Or in which letsdrawdiscworld inspires a very strange early morning City Watch AU. Started out as Carrot and Angua as Jedi but it quickly became apparent that did not suit the watch a lot. So instead they are policemen in a corrupt Tatooine city, trying to balance species tensions and crime in a place where crime may not actually be illegal.
It’s not that much of an AU.
Lord Vetinari the Hutt (Originally conceived as just a hutt lackey, but then a real hutt. That’s him up there with a beard because Vetinari the Hutt is something you think the world needs at 3 AM.) ends up in control of Mos Morpork and starts, slowly but surely, actually making it work. Watch as Vimes, cynical law enforcement tries to actually law enforce again after the Krayt Dragon incident re-establishes his reputation.

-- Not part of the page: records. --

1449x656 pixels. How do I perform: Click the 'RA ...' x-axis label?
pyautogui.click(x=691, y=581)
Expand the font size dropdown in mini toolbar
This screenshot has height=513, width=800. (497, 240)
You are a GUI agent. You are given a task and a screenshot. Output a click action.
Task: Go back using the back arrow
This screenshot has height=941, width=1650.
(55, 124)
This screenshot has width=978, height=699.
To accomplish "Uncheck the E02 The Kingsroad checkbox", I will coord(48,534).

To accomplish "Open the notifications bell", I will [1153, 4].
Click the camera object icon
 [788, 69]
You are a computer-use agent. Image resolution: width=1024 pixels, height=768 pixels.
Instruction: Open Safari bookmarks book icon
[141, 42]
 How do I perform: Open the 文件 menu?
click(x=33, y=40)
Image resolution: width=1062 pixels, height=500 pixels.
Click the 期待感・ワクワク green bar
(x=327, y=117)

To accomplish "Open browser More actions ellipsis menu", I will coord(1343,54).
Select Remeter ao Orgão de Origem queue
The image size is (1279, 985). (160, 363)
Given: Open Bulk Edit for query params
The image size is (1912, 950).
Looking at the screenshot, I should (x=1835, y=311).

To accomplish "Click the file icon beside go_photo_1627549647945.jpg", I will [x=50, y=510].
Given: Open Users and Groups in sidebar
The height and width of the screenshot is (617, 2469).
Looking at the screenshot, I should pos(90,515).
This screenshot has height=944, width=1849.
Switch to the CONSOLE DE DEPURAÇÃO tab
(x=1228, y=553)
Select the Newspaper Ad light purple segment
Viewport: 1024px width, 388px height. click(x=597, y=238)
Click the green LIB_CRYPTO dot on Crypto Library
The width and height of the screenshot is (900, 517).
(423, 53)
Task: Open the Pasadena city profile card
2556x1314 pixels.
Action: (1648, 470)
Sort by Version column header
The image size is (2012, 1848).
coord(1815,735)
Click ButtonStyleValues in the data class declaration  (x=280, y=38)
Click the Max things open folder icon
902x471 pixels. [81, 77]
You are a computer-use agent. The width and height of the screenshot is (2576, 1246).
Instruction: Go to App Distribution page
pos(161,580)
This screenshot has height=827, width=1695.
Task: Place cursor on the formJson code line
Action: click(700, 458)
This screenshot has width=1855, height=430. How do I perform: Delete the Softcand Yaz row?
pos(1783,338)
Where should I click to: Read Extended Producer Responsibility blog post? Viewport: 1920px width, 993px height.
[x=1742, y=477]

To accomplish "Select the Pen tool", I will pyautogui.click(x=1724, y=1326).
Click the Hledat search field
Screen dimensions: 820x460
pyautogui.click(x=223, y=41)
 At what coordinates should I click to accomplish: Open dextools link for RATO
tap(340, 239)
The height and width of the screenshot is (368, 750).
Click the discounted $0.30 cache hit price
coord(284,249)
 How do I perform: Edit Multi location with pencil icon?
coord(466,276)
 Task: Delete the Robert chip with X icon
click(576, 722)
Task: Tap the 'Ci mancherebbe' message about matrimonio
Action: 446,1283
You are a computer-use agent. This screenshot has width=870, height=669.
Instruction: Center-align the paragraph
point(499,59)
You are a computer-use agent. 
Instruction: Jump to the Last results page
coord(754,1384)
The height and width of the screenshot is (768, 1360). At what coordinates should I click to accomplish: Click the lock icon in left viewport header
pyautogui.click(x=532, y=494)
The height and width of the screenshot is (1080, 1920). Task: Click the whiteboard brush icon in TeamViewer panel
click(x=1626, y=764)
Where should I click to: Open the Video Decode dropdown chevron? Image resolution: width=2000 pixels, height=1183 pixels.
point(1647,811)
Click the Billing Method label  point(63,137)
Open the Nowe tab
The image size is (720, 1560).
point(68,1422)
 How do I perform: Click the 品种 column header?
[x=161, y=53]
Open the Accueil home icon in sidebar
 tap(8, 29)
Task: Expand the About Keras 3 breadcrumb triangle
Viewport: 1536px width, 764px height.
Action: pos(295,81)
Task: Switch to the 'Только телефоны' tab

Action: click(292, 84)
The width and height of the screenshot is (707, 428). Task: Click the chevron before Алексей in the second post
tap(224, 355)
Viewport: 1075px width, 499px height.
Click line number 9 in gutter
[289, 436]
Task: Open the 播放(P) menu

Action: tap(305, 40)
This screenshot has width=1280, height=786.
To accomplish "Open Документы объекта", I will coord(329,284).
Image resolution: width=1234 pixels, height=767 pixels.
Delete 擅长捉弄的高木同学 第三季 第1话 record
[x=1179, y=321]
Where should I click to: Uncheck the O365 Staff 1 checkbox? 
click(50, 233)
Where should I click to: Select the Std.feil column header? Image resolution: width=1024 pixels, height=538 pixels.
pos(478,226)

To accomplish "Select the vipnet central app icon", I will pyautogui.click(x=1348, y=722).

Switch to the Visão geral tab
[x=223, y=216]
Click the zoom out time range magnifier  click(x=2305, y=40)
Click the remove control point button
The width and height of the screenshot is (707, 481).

Notes: Carrot was probably raised by Jawas. They eventually get their own Female Jawa recognition movement, represented by the Jawa with the lipstick and the bow over there. With lipstick Jawa is a rough Nobby who is probably not human. Angua is a shapeshifter from somewhere far far away. Vimes is blue for artistic reasons like 1.) Species representation and 2.) Using the wrong chalk pastel. With him is Sybil who is wearing a kid of Mon Mothma-y dress and is also maybe from off world because Mos Morpork is not very nobility rich. Also some vague comparisons of Chewie and Detritus that had a point earlier.